Ocak, Cihan’ın kayıp hikayesini şöyle anlattı:

“Durumdan haberdar olan ailesi ve avukatları hemen, İstanbul Emniyeti ve Askeri Savcılık nezdinde girişimlerde bulundu. Ancak tüm girişimler sonuçsuz kaldı. Gözaltı kararını veren İstanbul Sıkıyönetim Komutanlığı Askeri Savcılığı ve gözaltı işlemini gerçekleştiren İstanbul Emniyet Müdürlüğü, 23 kişinin ‘Emniyette işkencede gördüm’ diye tanıklık ettiği Süleyman Cihan’ın gözaltına alındığını reddetti. Ailesi, 85 gün süren ısrarlı arayışının sonunda O’nun ağır işkence görmüş bedenine “meçhul kişi” olarak defnedildiği Zindanarkası Mezarlığı’nda ulaştı. Bu sefer de gözaltını aylarca inkar eden İstanbul Emniyeti Mehmet Ağar ve İbrahim Şahin’in de imzası bulunan gerçek dışı bir belge düzenledi.
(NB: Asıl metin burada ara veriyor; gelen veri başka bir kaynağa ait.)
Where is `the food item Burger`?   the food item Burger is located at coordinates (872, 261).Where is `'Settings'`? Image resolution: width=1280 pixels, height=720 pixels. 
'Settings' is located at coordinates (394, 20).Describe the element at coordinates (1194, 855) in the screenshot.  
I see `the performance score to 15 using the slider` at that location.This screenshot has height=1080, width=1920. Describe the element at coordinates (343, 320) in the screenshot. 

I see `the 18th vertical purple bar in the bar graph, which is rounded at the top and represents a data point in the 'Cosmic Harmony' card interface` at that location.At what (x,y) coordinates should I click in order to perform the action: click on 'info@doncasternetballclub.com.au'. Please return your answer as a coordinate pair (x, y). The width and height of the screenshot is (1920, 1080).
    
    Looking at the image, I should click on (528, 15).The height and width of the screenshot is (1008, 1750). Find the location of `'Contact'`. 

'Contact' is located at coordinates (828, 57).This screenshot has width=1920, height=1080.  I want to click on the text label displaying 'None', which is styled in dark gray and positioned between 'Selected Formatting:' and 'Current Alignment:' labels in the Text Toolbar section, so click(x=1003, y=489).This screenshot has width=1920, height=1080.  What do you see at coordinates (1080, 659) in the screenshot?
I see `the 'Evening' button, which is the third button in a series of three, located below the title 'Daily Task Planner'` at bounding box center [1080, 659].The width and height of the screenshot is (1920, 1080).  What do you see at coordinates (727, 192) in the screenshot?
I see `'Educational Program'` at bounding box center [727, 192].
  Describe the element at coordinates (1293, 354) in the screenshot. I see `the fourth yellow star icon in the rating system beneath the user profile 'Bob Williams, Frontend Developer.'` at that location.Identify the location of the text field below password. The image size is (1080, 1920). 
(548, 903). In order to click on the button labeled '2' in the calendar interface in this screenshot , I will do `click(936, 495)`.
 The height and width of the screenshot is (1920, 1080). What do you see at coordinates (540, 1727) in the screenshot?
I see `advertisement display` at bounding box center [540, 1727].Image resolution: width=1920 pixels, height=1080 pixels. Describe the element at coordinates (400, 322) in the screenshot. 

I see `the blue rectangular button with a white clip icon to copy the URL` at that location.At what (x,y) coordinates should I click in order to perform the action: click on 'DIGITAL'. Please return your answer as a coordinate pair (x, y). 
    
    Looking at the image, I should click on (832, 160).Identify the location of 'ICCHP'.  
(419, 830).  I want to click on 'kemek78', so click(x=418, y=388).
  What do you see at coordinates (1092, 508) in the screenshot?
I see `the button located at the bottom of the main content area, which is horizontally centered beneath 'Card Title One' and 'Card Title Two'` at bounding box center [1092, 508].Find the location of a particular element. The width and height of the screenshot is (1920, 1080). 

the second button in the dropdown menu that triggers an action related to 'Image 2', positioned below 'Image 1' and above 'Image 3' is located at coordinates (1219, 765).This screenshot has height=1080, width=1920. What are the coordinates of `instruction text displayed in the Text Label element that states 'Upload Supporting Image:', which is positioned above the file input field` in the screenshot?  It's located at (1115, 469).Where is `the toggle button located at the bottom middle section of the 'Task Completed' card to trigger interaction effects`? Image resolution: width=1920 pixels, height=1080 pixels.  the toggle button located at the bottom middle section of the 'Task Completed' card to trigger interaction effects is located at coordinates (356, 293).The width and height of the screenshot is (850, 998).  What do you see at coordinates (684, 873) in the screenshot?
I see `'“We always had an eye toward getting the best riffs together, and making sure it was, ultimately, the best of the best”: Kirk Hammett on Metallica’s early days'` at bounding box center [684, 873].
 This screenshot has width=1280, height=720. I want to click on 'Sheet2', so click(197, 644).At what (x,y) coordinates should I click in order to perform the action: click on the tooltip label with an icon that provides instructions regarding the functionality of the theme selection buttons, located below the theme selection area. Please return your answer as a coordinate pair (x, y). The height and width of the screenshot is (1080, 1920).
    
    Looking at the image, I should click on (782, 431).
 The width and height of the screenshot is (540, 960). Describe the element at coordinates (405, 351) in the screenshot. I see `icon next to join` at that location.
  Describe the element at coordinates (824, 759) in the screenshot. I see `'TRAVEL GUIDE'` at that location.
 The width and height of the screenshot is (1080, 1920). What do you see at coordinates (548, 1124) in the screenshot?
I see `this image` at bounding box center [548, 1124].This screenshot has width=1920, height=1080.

Belgede, Süleyman Cihan’ın 30 Temmuz 1981 tarihinde yer göstermeye götürüldüğü apartmanın 6. katından atlayarak intihar ettiği yazıldı. Gerçekte ise çok sayıda tanık beyanına göre Süleyman Cihan, gözaltında aylarca işkence gördü. Ayrıca cansız bedenini kapısı kırılarak girilen ve uzun zamandır kimsenin yaşamadığı bir evin penceresinden atılarak intihar görüntüsü yaratılmak istendi. Olaydan 21 yıl sonra Cerrahpaşa Tıp Fakültesi Adli Tıp Anabilim Dalı’ndan Prof. Dr. Şebnem Korur Fincancı, dosyadaki otopsi bulguları ve tıbbi verilerden hareketle bir rapor hazırladı. Raporda Cihan’ın ağır işkenceye maruz bırakıldığı ve apartmanın altıncı katından atılmadan önce öldürülmüş olduğu kayıt altına alındı.

2012 yılında Cihan Ailesi bu raporla birlikte dosyayı canlandırmak için Kadıköy Cumhuriyet Başsavcılığı’na başvurdu. Başvuruda, Süleyman Cihan’ın kaybedilmesinde sorumluluğu olan kişilerin isimlerini vererek haklarında şüpheli sıfatıyla kamu davası açılmasını talep edildi. Sürüncemede bırakılan dosya güvenilir kanıtlar ve tanıklar olduğu halde zamanaşımı devreye sokularak kapatıldı. Gözaltında kaybedilişinin 39. Yılında Süleyman Cihan dosyasında etkin bir soruşturma ve kovuşturma talebimizi tekrarlıyoruz. Süleyman Cihan’ın kaybedilmesi insanlığa karşı işlenmiş suçtur ve zaman aşımıza tabi tutulamaz. Kaç yıl geçerse geçsin Süleyman Cihan için, tüm kayıplarımız için adalet istemekten vazgeçmeyeceğiz! 102 haftadır hukuksuz bir biçimde bize kapatılan kayıplarımızla buluşma mekânımız olan Galatasaray’dan vazgeçmeyeceğiz.”